Plus the car only became a rocket from Inola onwards, before that the Renault was quite a bit ahead and Alonso already had racked up the points.
 
So in the races he had

- A driveshaft retirement at Imola
- A suspension failiure at Germany

And he had grid penalties for needing to change an engine at France, Britain and Italy

Were there any others.

He had his tyre blow at the Nurburgring which was a classified finish. He stalled on the grid in Melbourne. Montoya's engine failure at Hock cost JPM the win, and thus 2 more points for Kimi. Slightly irrelevantly, since he won the race and it was after the Championship was won, he had a 10 place drop at Suzuka too.
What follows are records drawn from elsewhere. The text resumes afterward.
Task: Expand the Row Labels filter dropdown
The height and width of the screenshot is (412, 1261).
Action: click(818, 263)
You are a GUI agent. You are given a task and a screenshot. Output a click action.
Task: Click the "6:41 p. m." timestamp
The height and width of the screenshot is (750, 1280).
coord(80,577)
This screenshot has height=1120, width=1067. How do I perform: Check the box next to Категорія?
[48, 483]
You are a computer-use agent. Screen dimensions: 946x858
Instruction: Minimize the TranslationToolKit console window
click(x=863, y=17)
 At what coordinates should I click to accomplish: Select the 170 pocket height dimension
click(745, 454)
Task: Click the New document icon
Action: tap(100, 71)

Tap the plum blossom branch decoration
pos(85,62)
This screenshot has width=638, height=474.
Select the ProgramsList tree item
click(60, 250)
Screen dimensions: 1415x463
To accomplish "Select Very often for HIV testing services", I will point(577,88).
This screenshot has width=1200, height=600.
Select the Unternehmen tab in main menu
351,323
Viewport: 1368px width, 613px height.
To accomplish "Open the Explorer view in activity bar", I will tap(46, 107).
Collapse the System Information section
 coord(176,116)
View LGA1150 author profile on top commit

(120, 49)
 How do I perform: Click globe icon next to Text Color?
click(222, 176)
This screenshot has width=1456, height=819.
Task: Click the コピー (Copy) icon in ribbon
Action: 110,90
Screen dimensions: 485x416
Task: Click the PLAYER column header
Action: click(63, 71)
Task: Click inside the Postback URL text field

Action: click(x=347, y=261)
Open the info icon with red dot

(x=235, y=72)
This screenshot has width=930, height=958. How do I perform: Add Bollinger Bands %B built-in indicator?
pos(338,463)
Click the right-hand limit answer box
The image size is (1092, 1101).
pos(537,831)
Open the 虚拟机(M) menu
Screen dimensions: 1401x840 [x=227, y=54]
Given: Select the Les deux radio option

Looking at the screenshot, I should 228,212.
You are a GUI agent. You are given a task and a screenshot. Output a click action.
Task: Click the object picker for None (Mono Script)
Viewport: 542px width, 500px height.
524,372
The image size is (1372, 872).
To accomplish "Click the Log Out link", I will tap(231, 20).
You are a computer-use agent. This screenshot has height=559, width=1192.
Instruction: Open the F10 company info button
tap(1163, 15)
Plus he had unreliable team-mate syndrome! LOL
 
Me again

I think it would be interesting to see.

How much absolute pace range do you think there is in F1? By which I mean the fastest drivers best 1 lap pace Vs the slowest drivers best 1 lap pace.

Say If you put the fastest qualy driver which I guess you'd have to say is either Hamilton or Vettel against Pic. In the same car and just assume that the car suits both drivers styles equally. They have identical conditions to do a qually lap etc.

How many tenths do you think would seperate them?
 
Raikkonen also qualified 2nd in the American GP compared to Alonso who started 6th so there could of been a chance of him taking a few more points off Alonso in that race but after what happened with the Michelin tyres that day we will of course never know what could have happened.
 
Brawn/Mercedes have their very obvious, hand operated brake bias adjuster but we rarely see other drivers shifting levers back and forth through a race. Anyone else know how the others teams make this adjustment and why it can't be done automatically? Maybe it is?
I think they all have them as a manual setting on the wheel. The reson they wouldn't be utomatic is that each driver will like slightly differet bias between front and back and probably even slightly different depending on the corner.